- [Excerpt to read]
[Start of section]
Brain Attack Awareness Week

3rd week of August. Brain attack, also known as a stroke, may present simply as slurring of speech or a fatal coma. Stroke patients may recover with no disability or may spend the rest of their lives bedridden and unable to care for themselves.

Preventing a Stroke: What You Can Do Now  

Stroke is a dreaded but preventable disease. People who had a stroke may have difficulty doing things you take for granted: walking by yourself, combing your hair, and feeding yourself. Preventing a stroke from happening is the only way to avoid its dreadful sequelae. Checking your blood pressure, knowing your cholesterol level, watching out for signs of diabetes, and quitting cigarette smoking are four steps you can do today to reduce your risk of having a stroke.

Check your blood pressure

Checking your blood pressure is an easy first step in reducing your risk for stroke. Keeping your blood pressure within the ideal range is the objective of this first step.
[End of section]
- [Given material]
[Start of section]
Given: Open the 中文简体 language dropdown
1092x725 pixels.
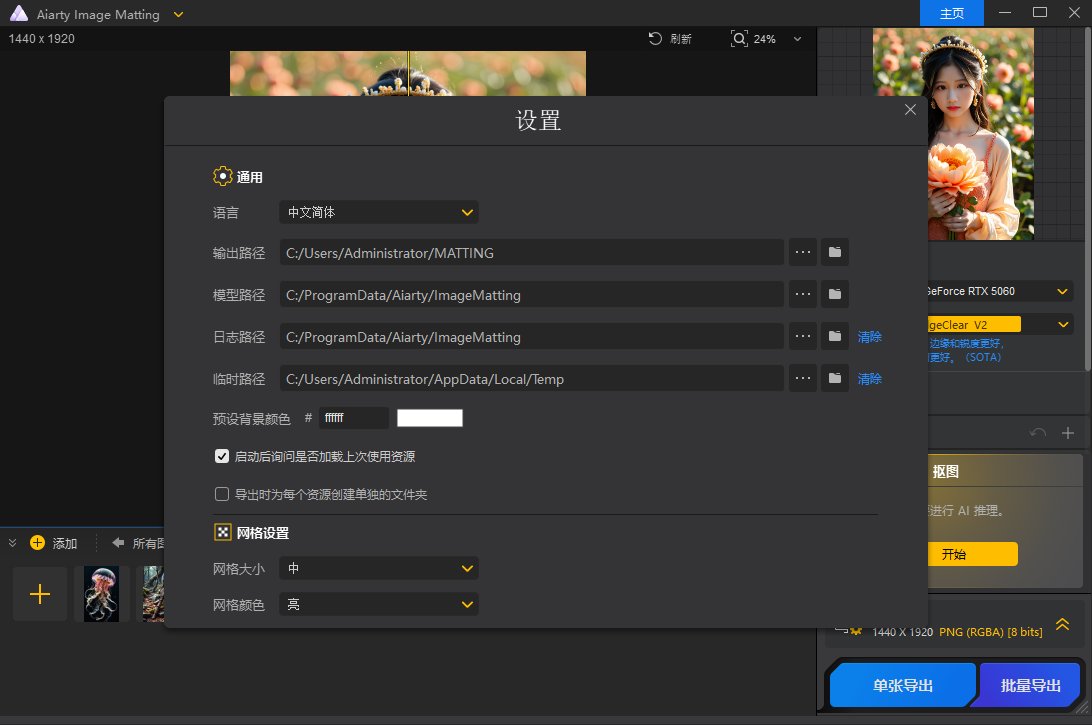Looking at the screenshot, I should point(378,212).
[End of section]
- [Exercise tasks]
[A] In the Brain Attack Awareness Week text, rewrite the passage from "Brain Attack Awareness" to "care for themselves." with "bedridden" replaced by "confined to bed".
[B] List the four steps that the Brain Attack Awareness Week text says you can take today to reduce your risk of having a stroke.

- [Answers provided]
[A]
Brain Attack Awareness Week

3rd week of August. Brain attack, also known as a stroke, may present simply as slurring of speech or a fatal coma. Stroke patients may recover with no disability or may spend the rest of their lives confined to bed and unable to care for themselves.

[B]
- Checking your blood pressure
- Knowing your cholesterol level
- Watching out for signs of diabetes
- Quitting cigarette smoking